Basicamente, o contraste nesta estrofe - e também nas demais - se configura, pela oposição entre o lá e o cá, isto é, entre o céu, o mundo espiritual, onde se encontra a amada, e o cá, que representa o mundo carnal, terreno, do poeta.

A antítese mostra a impossibilidade de união de dois mundos tão antagônicos como é o caso do mundo espiritual com o mundo carnal, representados no soneto, pelos advérbios lá e cá. No movimento barroco, a antítese era uma das principais características:


À instabilidade das coisas no Mundo

Nasce o sol, e não dura mais que um dia
Depois da luz se segue a noite escura
Em tristes sonhos morre a formosura,
Em contínuas tristezas a alegria.

Porém se acaba o sol, por que nascia?
Se é tão formosa a luz, por que não dura?
Como a beleza assim se transfigura?
Como o gosto da pena assim se fia?

Mas no sol e na luz falte a firmeza
Na formosura não se dê constância
E na alegria sinta-se tristeza.

Começa o mundo enfim pela ignorância
E tem qualquer dos bens por natureza
E firmeza somente na inconstância.


Este soneto é de Gregório de Matos, um dois mais polêmicos poetas da nossa literatura, conhecido como "boca do inferno". Esse poeta baiano arrumou inúmeros desafetos por fazer severas críticas à sociedade de seu tempo, e nisso não poupava ninguém.

Nesse belíssimo soneto Gregório de Matos faz uso da antítese, principalmente, nesses versos em que ela é trabalhada em diversos níveis.

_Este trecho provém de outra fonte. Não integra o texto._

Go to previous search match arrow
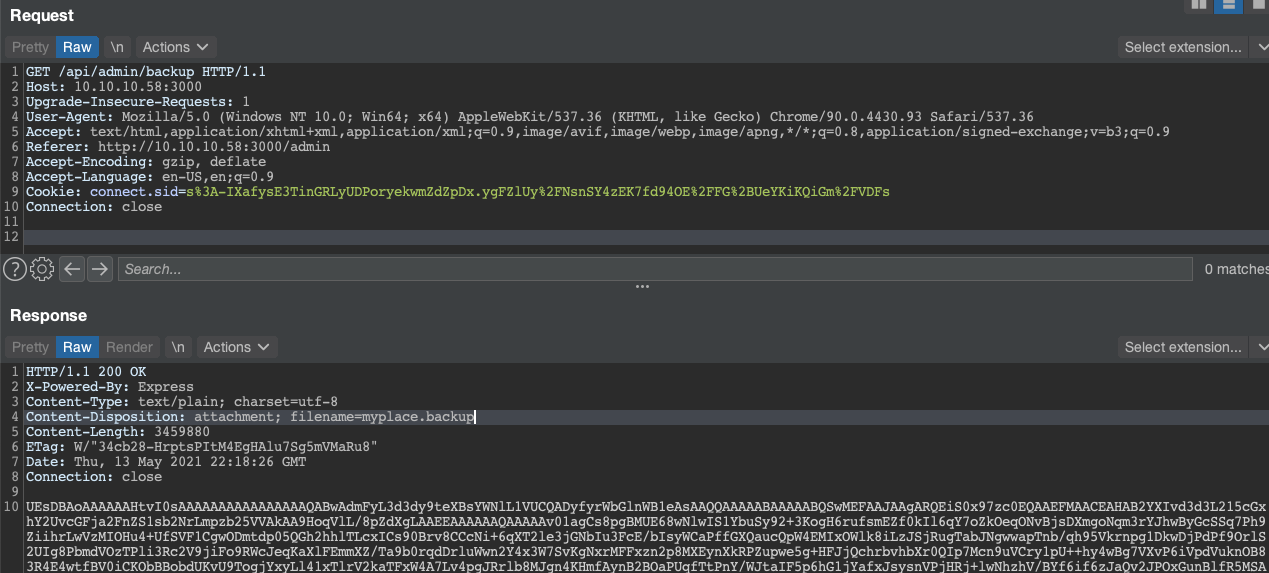The height and width of the screenshot is (573, 1269). tap(71, 268)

Observe:
 

  • Através da oposição de orações: "nasce o Sol/ não dura mais que o dia" e "depois da luz/ se segue a noite escura".
  • E também de palavras de sentido contrário: dia-noite, luz-escura, tristeza-alegria.


  • Em "Soneto da Separação", um dos mais populares de Vinicius de Morais, as antíteses também são presentes:

    Soneto da separação

    De repente do riso fez-se o pranto
    Silencioso e branco como a bruma
    E das bocas unidas fez-se a espuma
    E das mãos espalmadas fez-se o espanto.

    De repente da calma fez-se o vento
    Que dos olhos desfez a última chama
    E da paixão fez-se o pressentimento
    E do momento imóvel fez o drama.

    De repente, não mais que de repente
    Fez-se de triste o que se fez amante
    E de sozinho o que se fez contente

    Fez-se do amigo próximo o distante
    Fez-se da vida uma aventura errante
    De repente, não mais que de repente.


    O poema é quase todo composto com antíteses. Há as seguintes relações antitéticas que se dão ao longo dos dois quartetos de dois tercetos, assim:

  • riso x pranto;
  • calma x vento;
  • triste x contente;
  • próximo x distante.

    Os empregos das antíteses revelam as mudanças na relação amorosa que se processam de uma forma abrupta e inesperada. Há um outro recurso, num belíssimo arranjo de antíteses, que o poeta utiliza para acentuar o dinamismo que caracteriza o poema: o emprego da forma verbal "Fez-se" e de sua forma contrária "desfez".